Inter3D: A Benchmark and Strong Baseline for Human-Interactive 3D Object Reconstruction

TL;DR

Inter3D tackles the intractable problem of modeling human-interactive objects with $n$ movable parts, where there are $2^n$ discrete states. It introduces a benchmark with a self-collected dataset and a novel evaluation protocol restricting training to canonical and individual-part states, while unseen combination states are tested, and presents a baseline method that combines Space Discrepancy Tensors with multi-resolution hash encoding via InstantNGP. The approach employs a Mutual State Regularization to maintain cross-state consistency and offers two occupancy-grid strategies to balance training speed and memory usage. Experimental results on four object categories show strong performance on novel state synthesis and clear advantages over existing static/dynamic 3D methods. These contributions provide a practical foundation for scalable, interactive 3D object reconstruction and synthesis.

Abstract

Recent advancements in implicit 3D reconstruction methods, e.g., neural rendering fields and Gaussian splatting, have primarily focused on novel view synthesis of static or dynamic objects with continuous motion states. However, these approaches struggle to efficiently model a human-interactive object with n movable parts, requiring 2^n separate models to represent all discrete states. To overcome this limitation, we propose Inter3D, a new benchmark and approach for novel state synthesis of human-interactive objects. We introduce a self-collected dataset featuring commonly encountered interactive objects and a new evaluation pipeline, where only individual part states are observed during training, while part combination states remain unseen. We also propose a strong baseline approach that leverages Space Discrepancy Tensors to efficiently modelling all states of an object. To alleviate the impractical constraints on camera trajectories across training states, we propose a Mutual State Regularization mechanism to enhance the spatial density consistency of movable parts. In addition, we explore two occupancy grid sampling strategies to facilitate training efficiency. We conduct extensive experiments on the proposed benchmark, showcasing the challenges of the task and the superiority of our approach.

Figures (12)

• Figure 1: Illustration of reconstructing a human-interactive object, Furniture, in our Inter3D. The object consists of $n=3$ movable parts, highlighted in red, green, and olive-green.

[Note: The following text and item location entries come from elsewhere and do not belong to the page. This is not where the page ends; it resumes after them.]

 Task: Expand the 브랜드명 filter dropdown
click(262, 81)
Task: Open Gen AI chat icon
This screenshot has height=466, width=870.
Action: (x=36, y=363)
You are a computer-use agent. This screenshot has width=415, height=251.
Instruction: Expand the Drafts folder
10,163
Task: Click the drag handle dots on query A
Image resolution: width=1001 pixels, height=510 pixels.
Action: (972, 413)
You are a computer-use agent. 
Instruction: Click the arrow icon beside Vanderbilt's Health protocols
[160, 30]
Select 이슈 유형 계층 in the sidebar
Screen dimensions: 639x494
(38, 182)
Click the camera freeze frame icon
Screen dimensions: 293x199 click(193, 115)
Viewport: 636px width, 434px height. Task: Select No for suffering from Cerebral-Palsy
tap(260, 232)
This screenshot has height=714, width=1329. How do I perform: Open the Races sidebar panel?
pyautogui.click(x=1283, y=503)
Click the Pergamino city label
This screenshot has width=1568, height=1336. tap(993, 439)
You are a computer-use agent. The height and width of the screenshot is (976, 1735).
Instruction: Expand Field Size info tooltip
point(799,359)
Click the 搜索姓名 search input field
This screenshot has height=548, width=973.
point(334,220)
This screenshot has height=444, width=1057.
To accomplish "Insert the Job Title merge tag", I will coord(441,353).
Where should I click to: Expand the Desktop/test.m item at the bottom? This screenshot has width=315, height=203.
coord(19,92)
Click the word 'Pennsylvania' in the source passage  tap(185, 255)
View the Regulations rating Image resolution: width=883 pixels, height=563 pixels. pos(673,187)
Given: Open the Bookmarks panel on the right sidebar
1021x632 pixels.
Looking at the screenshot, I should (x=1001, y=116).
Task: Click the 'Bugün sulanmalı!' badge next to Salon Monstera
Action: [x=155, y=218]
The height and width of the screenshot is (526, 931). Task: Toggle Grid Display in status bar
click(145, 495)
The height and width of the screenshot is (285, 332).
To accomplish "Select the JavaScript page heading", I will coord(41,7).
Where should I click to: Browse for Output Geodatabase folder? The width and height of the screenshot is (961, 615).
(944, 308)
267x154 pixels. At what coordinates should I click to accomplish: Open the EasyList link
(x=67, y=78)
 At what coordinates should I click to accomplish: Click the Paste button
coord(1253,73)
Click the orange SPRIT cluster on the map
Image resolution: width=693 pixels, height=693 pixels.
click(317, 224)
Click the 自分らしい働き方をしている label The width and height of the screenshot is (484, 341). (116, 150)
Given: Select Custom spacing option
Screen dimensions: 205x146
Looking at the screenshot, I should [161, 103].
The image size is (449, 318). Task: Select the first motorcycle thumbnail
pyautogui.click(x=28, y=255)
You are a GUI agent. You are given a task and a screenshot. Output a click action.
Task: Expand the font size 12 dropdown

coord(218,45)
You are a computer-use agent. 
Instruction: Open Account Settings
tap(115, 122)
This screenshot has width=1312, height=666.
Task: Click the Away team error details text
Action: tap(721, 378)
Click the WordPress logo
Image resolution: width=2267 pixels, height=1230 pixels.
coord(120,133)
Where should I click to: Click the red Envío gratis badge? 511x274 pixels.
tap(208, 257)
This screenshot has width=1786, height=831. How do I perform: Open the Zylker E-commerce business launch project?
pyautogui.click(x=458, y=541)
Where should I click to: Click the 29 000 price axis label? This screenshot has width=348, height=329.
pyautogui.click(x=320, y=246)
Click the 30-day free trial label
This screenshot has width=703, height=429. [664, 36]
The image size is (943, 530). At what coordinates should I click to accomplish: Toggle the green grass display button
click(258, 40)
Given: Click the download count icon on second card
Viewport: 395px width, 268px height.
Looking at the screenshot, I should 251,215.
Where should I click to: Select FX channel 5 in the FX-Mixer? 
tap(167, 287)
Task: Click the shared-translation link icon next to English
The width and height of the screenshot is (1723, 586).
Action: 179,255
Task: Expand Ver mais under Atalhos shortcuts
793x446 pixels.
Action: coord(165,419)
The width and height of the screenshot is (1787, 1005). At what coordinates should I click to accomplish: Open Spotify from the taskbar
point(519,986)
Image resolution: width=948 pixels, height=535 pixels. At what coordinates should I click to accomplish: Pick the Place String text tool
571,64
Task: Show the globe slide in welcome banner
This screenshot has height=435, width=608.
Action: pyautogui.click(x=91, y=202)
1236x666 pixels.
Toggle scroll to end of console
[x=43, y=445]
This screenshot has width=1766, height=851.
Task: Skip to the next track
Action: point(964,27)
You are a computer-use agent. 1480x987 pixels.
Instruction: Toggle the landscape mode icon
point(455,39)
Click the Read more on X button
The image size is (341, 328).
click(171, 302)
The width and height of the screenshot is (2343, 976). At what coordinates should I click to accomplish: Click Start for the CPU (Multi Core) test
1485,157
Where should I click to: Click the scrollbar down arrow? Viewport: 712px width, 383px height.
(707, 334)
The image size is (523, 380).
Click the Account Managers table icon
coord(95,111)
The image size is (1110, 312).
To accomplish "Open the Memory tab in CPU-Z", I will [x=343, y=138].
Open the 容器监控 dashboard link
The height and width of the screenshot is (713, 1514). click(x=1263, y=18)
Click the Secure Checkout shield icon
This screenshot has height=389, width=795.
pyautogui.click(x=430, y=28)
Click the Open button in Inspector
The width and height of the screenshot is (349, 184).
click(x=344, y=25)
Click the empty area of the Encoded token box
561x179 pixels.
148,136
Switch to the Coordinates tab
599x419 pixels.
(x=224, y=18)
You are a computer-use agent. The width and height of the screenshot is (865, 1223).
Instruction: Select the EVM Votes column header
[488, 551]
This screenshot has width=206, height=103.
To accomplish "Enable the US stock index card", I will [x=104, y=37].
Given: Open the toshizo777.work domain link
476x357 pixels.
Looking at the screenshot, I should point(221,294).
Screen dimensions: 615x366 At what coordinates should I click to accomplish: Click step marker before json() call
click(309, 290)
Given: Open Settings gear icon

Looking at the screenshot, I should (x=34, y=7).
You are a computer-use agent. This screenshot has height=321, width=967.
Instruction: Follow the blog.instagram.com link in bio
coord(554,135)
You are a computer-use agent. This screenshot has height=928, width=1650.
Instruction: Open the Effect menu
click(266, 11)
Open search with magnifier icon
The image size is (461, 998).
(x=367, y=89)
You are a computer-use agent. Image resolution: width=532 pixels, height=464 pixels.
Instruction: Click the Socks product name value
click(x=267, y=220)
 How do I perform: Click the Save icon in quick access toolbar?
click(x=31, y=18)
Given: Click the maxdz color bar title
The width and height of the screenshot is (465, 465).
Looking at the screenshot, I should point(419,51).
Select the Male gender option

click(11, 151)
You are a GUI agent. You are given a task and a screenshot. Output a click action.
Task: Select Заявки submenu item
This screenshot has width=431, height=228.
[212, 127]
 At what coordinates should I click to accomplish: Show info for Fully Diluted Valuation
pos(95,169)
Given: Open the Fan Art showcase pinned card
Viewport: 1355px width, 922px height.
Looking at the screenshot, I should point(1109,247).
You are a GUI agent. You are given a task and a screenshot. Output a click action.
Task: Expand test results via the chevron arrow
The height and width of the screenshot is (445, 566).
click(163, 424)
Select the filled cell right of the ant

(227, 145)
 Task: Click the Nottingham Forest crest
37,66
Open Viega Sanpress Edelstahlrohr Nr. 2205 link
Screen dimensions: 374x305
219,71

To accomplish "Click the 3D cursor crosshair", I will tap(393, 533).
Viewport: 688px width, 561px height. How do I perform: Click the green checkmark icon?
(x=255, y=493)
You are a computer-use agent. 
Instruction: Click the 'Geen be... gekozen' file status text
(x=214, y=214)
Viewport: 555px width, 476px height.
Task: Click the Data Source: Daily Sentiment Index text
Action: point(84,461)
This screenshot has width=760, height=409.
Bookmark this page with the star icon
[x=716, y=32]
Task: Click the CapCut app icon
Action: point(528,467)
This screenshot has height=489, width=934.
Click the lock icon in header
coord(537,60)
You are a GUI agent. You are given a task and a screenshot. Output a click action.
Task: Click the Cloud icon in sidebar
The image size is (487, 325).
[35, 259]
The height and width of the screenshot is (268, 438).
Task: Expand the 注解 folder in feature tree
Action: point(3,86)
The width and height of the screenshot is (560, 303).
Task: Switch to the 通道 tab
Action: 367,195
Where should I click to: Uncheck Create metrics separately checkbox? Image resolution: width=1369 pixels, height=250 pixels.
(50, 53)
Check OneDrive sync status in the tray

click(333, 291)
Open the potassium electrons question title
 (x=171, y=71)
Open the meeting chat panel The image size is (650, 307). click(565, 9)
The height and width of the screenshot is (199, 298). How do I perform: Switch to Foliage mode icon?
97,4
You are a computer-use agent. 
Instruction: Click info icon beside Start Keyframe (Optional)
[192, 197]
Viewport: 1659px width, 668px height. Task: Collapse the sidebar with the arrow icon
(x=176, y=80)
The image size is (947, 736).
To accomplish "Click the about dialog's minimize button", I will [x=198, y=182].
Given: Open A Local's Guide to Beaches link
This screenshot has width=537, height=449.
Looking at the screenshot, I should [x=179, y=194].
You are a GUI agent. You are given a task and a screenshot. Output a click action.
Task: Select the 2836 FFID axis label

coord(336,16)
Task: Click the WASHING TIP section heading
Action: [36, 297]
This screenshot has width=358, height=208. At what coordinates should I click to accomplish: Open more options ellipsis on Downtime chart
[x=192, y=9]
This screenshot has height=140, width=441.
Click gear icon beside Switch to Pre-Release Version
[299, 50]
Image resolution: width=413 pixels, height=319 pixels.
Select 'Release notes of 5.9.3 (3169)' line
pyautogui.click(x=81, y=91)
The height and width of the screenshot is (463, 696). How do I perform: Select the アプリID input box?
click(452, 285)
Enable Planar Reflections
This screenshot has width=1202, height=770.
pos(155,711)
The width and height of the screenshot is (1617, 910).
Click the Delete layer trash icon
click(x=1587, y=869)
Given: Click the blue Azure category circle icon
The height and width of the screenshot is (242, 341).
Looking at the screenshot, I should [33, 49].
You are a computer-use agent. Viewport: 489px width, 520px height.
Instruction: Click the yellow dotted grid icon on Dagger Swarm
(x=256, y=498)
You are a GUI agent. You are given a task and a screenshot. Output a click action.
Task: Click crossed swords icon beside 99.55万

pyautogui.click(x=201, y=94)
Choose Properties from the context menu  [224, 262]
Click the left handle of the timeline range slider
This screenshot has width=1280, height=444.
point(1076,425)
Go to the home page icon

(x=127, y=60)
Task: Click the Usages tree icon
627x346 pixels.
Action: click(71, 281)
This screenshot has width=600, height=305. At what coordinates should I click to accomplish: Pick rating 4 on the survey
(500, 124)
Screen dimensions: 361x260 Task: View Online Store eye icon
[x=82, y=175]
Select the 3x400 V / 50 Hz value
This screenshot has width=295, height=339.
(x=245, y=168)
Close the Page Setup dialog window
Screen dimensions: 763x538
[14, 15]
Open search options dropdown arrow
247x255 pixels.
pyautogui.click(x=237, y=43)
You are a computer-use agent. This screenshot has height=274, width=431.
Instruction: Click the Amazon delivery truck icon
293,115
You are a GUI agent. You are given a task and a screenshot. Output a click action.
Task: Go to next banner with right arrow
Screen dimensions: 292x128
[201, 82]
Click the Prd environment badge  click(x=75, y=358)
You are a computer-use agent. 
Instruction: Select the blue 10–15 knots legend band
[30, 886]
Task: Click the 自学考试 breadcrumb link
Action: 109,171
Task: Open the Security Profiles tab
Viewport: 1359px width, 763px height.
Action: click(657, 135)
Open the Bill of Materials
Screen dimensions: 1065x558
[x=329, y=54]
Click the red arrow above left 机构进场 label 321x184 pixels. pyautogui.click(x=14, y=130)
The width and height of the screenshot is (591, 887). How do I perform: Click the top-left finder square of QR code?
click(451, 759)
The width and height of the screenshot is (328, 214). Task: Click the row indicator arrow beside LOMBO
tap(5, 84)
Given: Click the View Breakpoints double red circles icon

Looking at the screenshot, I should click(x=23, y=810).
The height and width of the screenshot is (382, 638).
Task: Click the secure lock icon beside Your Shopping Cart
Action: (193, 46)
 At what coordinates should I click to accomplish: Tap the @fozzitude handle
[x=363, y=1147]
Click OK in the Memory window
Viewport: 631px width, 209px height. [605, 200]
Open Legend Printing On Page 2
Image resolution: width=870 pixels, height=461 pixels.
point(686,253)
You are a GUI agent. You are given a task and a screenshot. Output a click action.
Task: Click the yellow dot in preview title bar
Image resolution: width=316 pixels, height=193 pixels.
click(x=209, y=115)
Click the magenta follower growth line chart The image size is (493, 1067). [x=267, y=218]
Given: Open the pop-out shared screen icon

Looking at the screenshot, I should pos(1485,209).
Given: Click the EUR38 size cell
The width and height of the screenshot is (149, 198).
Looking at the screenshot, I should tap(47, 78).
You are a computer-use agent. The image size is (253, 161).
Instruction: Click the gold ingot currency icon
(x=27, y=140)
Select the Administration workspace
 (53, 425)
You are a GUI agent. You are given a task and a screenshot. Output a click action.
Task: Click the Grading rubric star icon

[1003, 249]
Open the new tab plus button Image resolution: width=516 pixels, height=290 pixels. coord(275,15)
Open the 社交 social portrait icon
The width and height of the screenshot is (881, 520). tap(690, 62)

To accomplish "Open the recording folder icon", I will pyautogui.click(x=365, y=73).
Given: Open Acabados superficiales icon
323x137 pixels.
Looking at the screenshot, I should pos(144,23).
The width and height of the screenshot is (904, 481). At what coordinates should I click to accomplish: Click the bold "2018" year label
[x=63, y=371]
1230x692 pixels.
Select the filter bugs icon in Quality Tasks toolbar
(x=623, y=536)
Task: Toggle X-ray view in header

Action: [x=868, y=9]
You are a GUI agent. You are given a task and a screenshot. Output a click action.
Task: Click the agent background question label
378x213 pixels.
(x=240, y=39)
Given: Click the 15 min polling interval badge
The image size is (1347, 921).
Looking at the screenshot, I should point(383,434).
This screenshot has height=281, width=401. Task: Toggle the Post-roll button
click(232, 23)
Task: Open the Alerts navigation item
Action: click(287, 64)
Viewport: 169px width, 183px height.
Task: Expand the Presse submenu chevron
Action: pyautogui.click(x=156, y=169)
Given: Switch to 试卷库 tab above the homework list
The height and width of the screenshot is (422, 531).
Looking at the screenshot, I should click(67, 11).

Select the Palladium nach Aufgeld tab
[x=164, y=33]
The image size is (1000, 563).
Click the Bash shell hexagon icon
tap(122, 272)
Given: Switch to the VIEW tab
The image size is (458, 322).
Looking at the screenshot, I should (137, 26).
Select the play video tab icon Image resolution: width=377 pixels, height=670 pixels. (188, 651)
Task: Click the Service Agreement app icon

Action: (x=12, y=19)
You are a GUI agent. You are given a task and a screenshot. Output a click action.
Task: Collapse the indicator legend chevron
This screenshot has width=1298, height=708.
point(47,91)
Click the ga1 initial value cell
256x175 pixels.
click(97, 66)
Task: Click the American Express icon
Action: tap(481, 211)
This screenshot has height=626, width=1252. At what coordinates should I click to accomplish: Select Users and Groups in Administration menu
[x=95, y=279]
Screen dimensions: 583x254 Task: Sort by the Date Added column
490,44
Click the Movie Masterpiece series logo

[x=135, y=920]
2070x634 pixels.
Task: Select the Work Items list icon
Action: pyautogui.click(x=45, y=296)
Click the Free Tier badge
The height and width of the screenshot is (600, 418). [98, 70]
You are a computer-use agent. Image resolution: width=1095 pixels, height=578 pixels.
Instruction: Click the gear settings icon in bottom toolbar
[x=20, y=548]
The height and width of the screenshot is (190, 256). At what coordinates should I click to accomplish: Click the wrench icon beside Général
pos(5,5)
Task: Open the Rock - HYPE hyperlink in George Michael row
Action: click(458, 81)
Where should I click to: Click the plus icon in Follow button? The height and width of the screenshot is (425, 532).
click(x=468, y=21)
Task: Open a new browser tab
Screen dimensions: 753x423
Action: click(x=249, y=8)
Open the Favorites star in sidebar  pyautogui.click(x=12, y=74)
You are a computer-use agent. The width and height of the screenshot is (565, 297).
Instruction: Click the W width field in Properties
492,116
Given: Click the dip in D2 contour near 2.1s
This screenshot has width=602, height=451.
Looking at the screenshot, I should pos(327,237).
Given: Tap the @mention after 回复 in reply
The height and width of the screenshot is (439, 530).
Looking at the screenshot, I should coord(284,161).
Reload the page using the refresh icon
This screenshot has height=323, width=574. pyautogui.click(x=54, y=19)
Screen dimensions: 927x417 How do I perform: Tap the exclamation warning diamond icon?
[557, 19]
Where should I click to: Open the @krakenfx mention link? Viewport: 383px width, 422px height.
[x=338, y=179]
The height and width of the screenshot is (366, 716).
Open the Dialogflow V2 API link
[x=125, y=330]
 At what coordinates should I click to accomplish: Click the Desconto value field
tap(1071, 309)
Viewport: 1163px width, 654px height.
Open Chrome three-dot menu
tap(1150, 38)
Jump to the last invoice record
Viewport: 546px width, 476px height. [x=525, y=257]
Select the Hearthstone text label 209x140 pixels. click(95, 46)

With $2^n=8$discrete states, the task requires significant computational and memory resources, making it impractical for existing methods to train separate models for each state. Furthermore, ensuring consistency in external appearances and internal structures across states poses a significant challenge when states are trained independently. In contrast, our approach efficiently synthesizes novel combination states by observing only the canonical and individual part states.
• Figure 2: Overview of our approach, which comprises three key stages, i.e., Canonical Modelling, Movable Part Decomposition, and Arbitrary Combination Synthesis. The inactive movable parts in each state are covered by colored masks. In Canonical Modelling, the canonical state $S_0$ of the interactive object, with all $n$ movable parts closed, is reconstructed using InstantNGP. The spatial sample point features are retrieved via multi-resolution hash encoding, represented as ${\mathbf{h}}$, with attributes color $c_0$ and density $\sigma_0$ projected through a multi-layer perceptron (MLP). In Movable Part Decomposition, each movable part is manipulated sequentially, resulting in states where only one part is open, denoted as $S_i, i\in\{1,...,n\}$. For each $S_i$, the sample point features are represented as ${\mathbf{h}} * {\mathbf{t}}_i$, where ${\mathbf{t}}_i$ is derived from the proposed Space Discrepancy Tensors, encoding the differences between $S_i$ and $S_0$. To address camera trajectory perturbations across states, we introduce a Mutual State Regularization mechanism, which mitigates rendering artifacts caused by movable part misalignment. In Arbitrary Combination Synthesis, to render the combined novel state $S_i+S_j$, the sample point features with the maximum density difference, selected from $\{|\sigma_i-\sigma_0|, |\sigma_j-\sigma_0|\}$, are used for volumetric rendering, which enables the efficient modelling of arbitrary combinations of movable parts.
• Figure 3: Data collection example of the object Car in our human-interactive benchmark Inter3D. A sequence of forward-facing images are captured for the canonical state $S_0$ with doors closed, the state $S_1$ with the front door open, and the state $S_2$ with the rear door open.
• Figure 4: Illustration of synthesizing the novel combination state on the Car object. Given the features of the same sample point across the training states, its optimal feature on the novel state is determined by comparing the individual state $S_i$ with the canonical state $S_0$. The inactive movable parts in each state are covered by colored masks.
• Figure 5: Illustration of our Mutual State Regularization mechanism on the Car object. MSR regularizes the sampling point features of the inactive movable part in the individual state $S_i$ with the canonical state $S_0$ through pixel alignment, and vice versa. $\mathcal{L}_1$ loss is applied to ensure consistency.